Data items
== Segment start ==

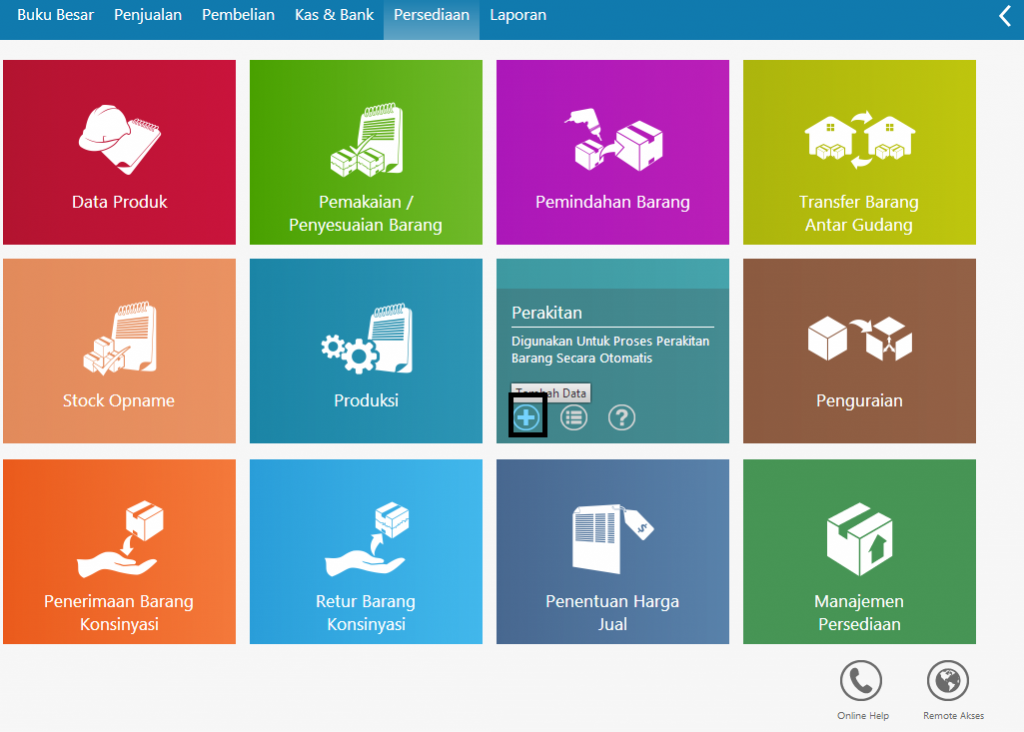Open the Manajemen Persediaan tile

pyautogui.click(x=858, y=551)
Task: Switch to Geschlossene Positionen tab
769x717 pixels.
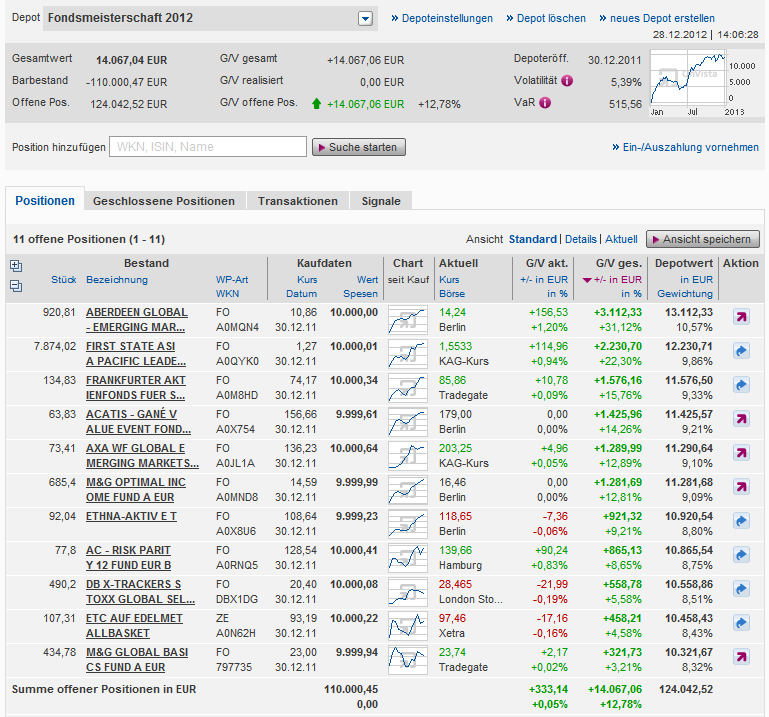Action: tap(163, 201)
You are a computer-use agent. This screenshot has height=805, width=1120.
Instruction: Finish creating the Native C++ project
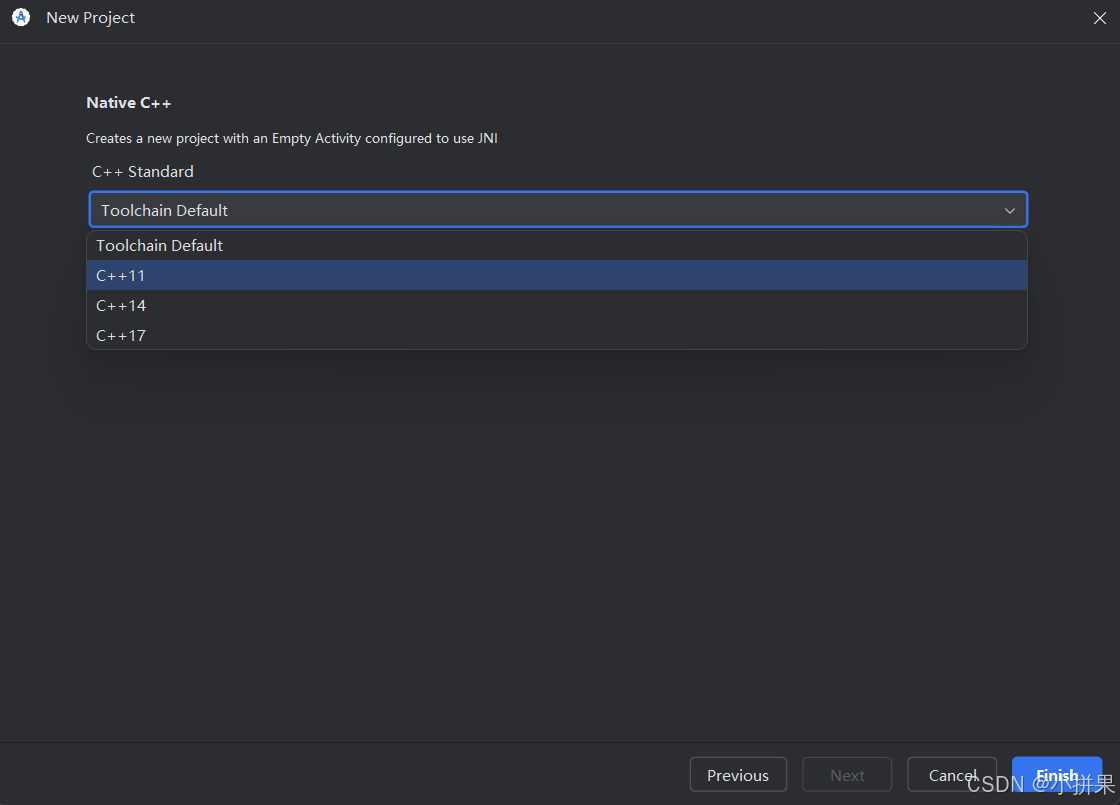coord(1056,775)
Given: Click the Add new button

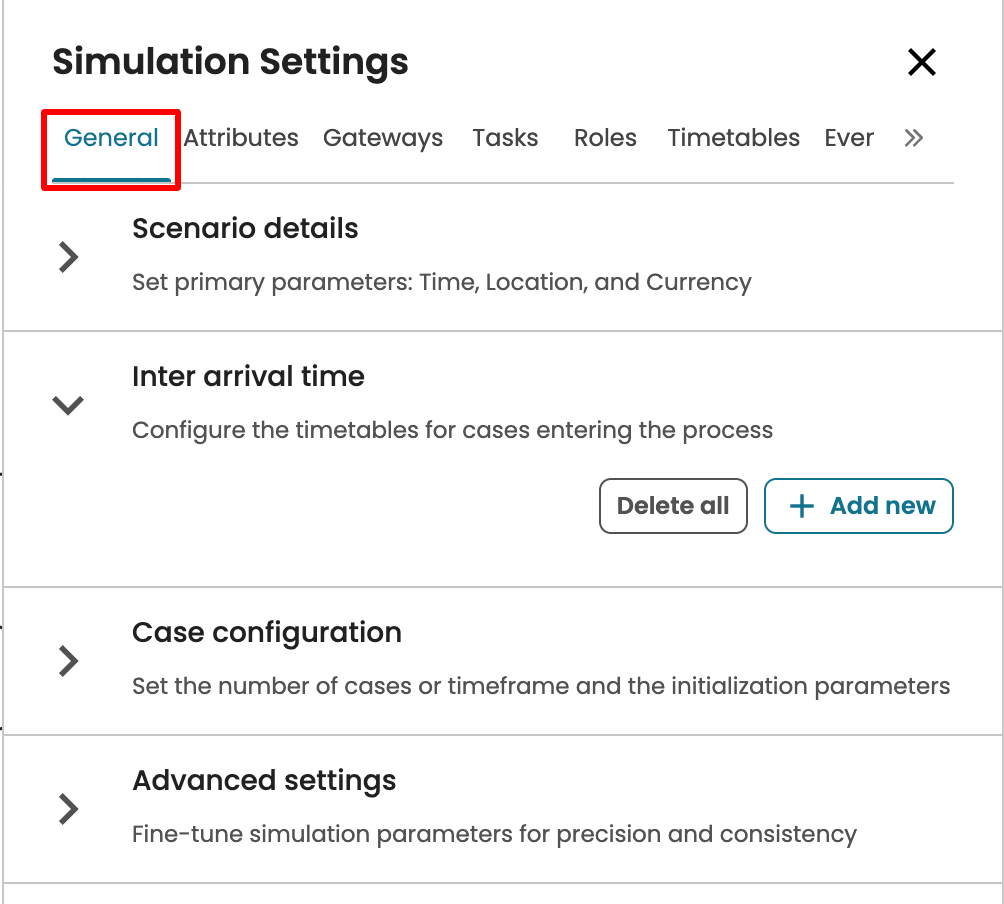Looking at the screenshot, I should [x=859, y=506].
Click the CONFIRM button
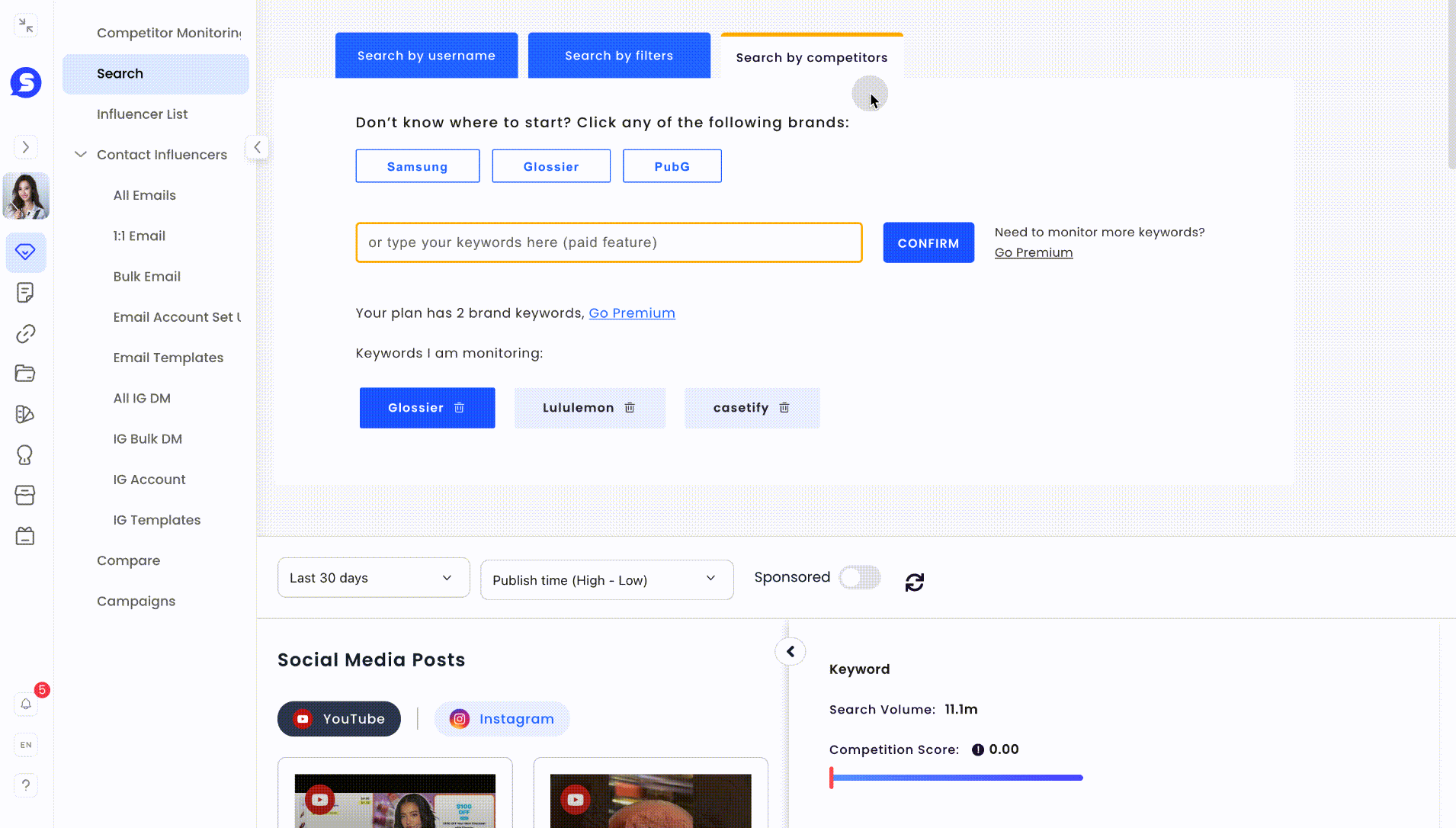 [928, 243]
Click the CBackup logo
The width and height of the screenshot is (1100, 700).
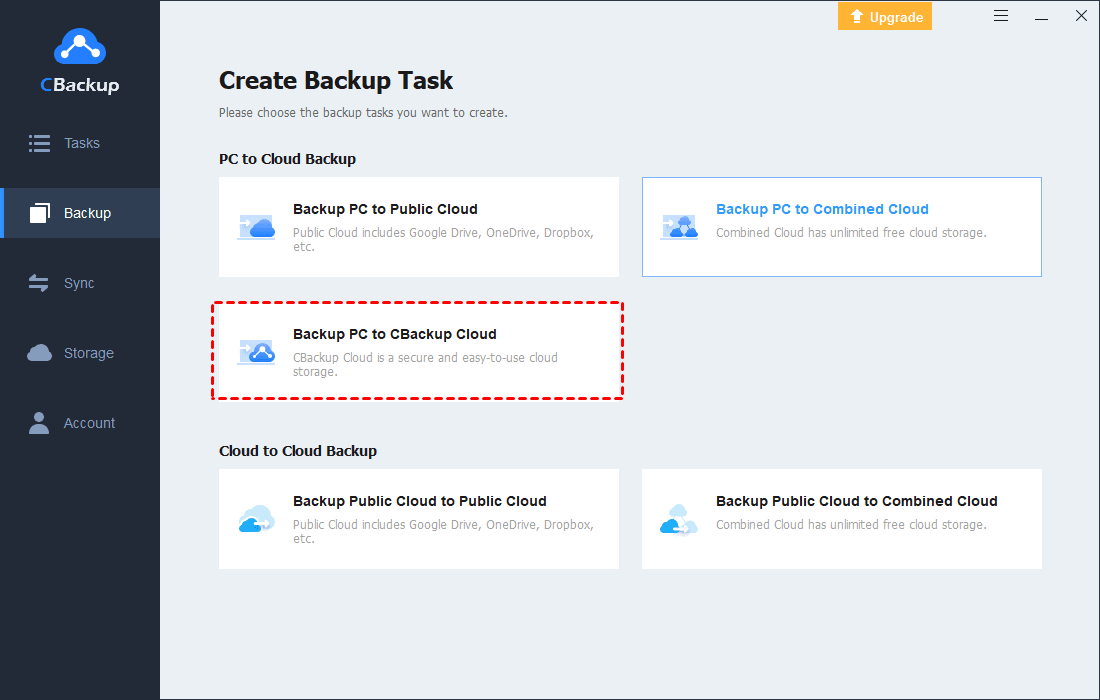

== Segment end ==

Pull out every line of the records above that contains the word "width".

You are a computer-use agent. This screenshot has height=805, width=1120.
The width and height of the screenshot is (1100, 700).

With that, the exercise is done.